Voorzitter. Dat er misstanden zijn, is niet nieuw. Ik heb het er net ook over gehad in een interruptiedebat. Dit weten we. Ik ben blij dat we een staatssecretaris hebben die een tijdje geleden heeft gezegd dat we moeten gaan afbouwen, en daarbij steun heeft van een Kamermeerderheid. Er zijn ook significant minder plaatsingen en instellingen proberen anders te werken. Dat zie ik en ik ben hen daarvoor erkentelijk. Dank aan de staatssecretaris dat hij hierachteraan zit. Maar het gaat niet overal even soepel. Sterker nog, de daling lijkt te stagneren. In welke regio's is er niet voldoende alternatieve zorg voorhanden? Op welke manier kan en wil de staatssecretaris regie voeren in deze regio's? Hoe kan hij gemeenten nog beter ondersteunen, zodat er goede keuzes gemaakt worden? Ik vraag dan of de bestuurlijke aanjager hierin wel voldoende mandaat heeft.

Voorzitter. Dit vraagstuk kent ook dillema's, die we eerlijk onder ogen moeten zien. Als we minder gesloten jeugdzorg willen, moeten we ook eerlijk durven constateren dat er meer risico's zullen zijn, met zaken zoals weglopen, zelfbeschadiging en het risico dat iemand wordt thuisgelaten in een kwetsbare situatie. Dat dilemma moeten we als Kamer onder ogen zien. We moeten dat wegen en een weg voorwaarts vinden.

Minder gesloten jeugdzorg vraagt dan ook om professionals die goed met de doelgroep om kunnen gaan en risico's kunnen inschatten. Dit vraagt om een veel grotere betrokkenheid van de ggz. Die mis ik. Waar is de ggz in de gesloten jeugdzorg? Dit vraagt om een jeugdzorg die direct als jongeren binnenkomen, of het nu gesloten is of niet, start met behandelen, maar ook doorgaat met school, hobby's en goede contacten in het netwerk. Ziet de staatssecretaris ook dat we daarin echt nog stappen kunnen zetten binnen het huidige stelsel? Zo ja, welke? Waarom moeten jongeren eerst afkoelen of tot rust komen? Ze komen daar toch met een reden? Dat is omdat ze zorg nodig hebben. Laten we die dan ook bieden. In de ggz is direct starten met de behandeling de norm. Wat ook veel normaler is in de ggz, is regelmatig contact met en bezoek van je ouders en vrienden. Kan de gesloten jeugdzorg nog van de ggz leren in dit opzicht?

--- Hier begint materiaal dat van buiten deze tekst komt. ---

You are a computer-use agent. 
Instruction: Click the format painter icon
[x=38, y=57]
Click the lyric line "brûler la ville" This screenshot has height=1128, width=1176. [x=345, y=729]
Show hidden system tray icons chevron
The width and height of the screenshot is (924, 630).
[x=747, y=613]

Voorzitter. Over ouders gesproken: worden zij momenteel voldoende ondersteund, zowel emotioneel als praktisch, als hun kind in gesloten jeugdzorg komt? Ik heb vele ouders bijgestaan de afgelopen jaren. Het gaat niet altijd goed. Zou het niet goed zijn als gemeenten standaard betrokken zijn bij deze gezinnen?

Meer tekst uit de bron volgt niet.